La parola kendo contiene due ideogrammi giapponesi: Ken significa spada , DO significa via, si ottiene quindi "La via della spada". La via della spada è la strada che un guerriero deve seguire per raggiungere la perfezione nelle sue tecniche.
Quest'arte diventò uno sport solo nel 1876, quando l'editto Haitorei proibì di portare spade e armi da fuoco per le strade.
In questo sport i praticanti combattono con delle Katana di bambù e indossano un armatura che richiama quella dei samurai.
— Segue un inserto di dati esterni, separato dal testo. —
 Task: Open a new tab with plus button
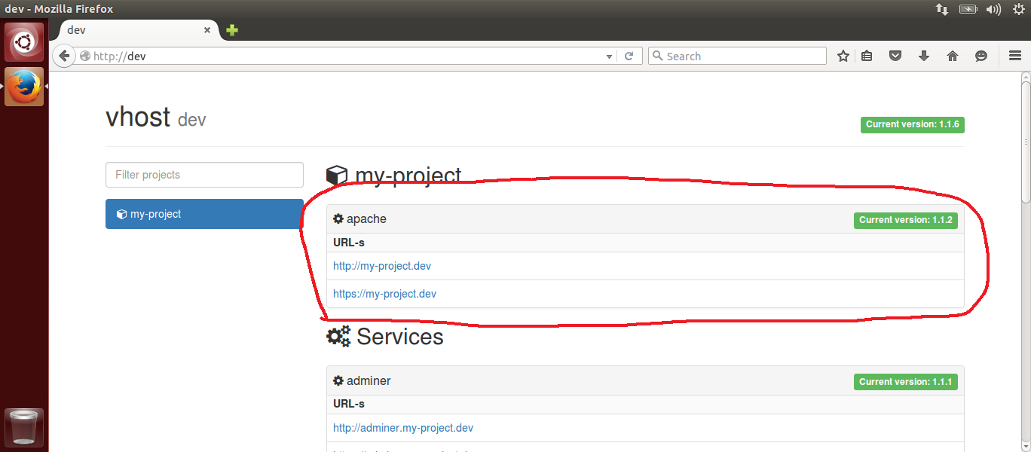click(x=232, y=30)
L'armatura è costituita da un elmetto con visiera a griglie, busto, corsetto, proteggi spalle, guanti ed un paio di pantaloni larghissimi che hanno la funzione di celare il movimento delle gambe ed i piedi del combattente.
Lo scopo del Kendo non è ottenere semplicemente la vittoria, ma eseguire perfettamente le tecniche che si sono apprese.
In una competizione chiamata Kumité, vince chi raggiunge per primo due punti entro un limite prestabilito di tempo che in genere è di tre minuti).
I punti si ottengono portando a segno i colpi sul volto, sui fianchi, sotto le braccia ed alla testa, ma per far si che un atleta guadagni un punto deve eseguire i colpi con la giusta tecnica.

Oltre ai combattimenti sono molto importanti i Katà, cioè l'esecuzione dimostrativa delle tecniche, con una katana vera e senza avversario.
In questa specialità del Kendo, l'allievo può dimostrare la sua bravura e la perfezione delle tecniche apprese.
I praticanti di quest'arte marziale ottengono dei gradi che rappresentano il loro livello, per gli esperti si utilizzano ì DAN, per i novizi ci sono ì KYU.
Il kendo, anche se poco diffuso conta in Italia diverse federazioni e un gran numero di partecipanti ed appassionati.